Smith congratulates police on truancy prosecution
Nick Smith National Education Spokesperson
1 July 2003
Smith congratulates police on truancy prosecution
National Education Spokesperson Nick Smith has congratulated the Tokoroa police for successfully prosecuting a mother for failing to enrol her 15-year-old daughter at school.
"This girl was not at school for almost a year. There must come a point when society says to parents enough is enough. Far too often schools, police and communities turn a blind eye to long-term truancy, and as a consequence we have thousands of children not at school.
"I congratulate the police for tackling long-term truancy. It would be easier for police to make a priority of other crime but taking on truancy is some of the best crime prevention work our police can do.
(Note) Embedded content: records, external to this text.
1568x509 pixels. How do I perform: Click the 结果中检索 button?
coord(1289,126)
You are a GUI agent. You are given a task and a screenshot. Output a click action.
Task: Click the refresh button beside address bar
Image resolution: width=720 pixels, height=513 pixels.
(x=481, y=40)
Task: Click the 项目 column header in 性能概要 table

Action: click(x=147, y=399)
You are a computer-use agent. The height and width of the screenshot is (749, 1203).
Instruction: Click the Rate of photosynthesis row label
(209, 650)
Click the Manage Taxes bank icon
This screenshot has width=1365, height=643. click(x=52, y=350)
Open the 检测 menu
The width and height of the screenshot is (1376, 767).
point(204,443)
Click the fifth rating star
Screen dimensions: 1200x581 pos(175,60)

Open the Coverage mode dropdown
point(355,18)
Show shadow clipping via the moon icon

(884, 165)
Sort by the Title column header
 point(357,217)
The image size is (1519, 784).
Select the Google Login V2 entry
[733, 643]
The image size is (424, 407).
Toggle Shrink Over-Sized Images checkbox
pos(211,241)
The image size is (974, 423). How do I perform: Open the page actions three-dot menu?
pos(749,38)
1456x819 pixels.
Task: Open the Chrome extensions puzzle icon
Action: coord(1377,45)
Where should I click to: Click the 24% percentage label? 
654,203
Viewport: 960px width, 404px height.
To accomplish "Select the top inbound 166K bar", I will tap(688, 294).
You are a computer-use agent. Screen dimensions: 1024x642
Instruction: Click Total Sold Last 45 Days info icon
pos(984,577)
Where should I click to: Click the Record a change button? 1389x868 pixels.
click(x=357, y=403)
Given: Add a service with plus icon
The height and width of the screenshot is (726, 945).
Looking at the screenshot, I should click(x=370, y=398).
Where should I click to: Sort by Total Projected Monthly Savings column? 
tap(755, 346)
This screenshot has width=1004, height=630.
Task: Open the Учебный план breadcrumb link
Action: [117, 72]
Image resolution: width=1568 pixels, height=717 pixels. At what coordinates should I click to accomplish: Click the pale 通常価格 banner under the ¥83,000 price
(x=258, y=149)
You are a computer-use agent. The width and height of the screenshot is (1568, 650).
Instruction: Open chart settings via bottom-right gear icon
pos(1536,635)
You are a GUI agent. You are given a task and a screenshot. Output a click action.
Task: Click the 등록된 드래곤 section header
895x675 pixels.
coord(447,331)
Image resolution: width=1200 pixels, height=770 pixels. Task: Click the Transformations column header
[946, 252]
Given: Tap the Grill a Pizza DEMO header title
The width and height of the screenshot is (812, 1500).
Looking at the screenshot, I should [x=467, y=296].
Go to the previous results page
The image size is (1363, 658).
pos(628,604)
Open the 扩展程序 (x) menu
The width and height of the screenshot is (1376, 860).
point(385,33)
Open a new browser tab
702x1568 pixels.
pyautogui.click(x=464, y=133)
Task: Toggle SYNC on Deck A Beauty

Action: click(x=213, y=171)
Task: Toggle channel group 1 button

"I would much rather a child and their parent was facing truancy charges than waiting for a serious crime to be committed and the child facing murder or manslaughter charges, as occurred with long-term truants involved in the killing of Michael Choy and Ken Piggott.
"The Ministry of Education and Child Youth and Family are ignoring the problem. I commend the police in Tokoroa for taking it seriously and hope other police districts will follow suit.
"Schools can competently deal with students who bunk the odd class. My worry is the thousands of children like this girl, who have been not going to school for long periods of time," Dr Smith said.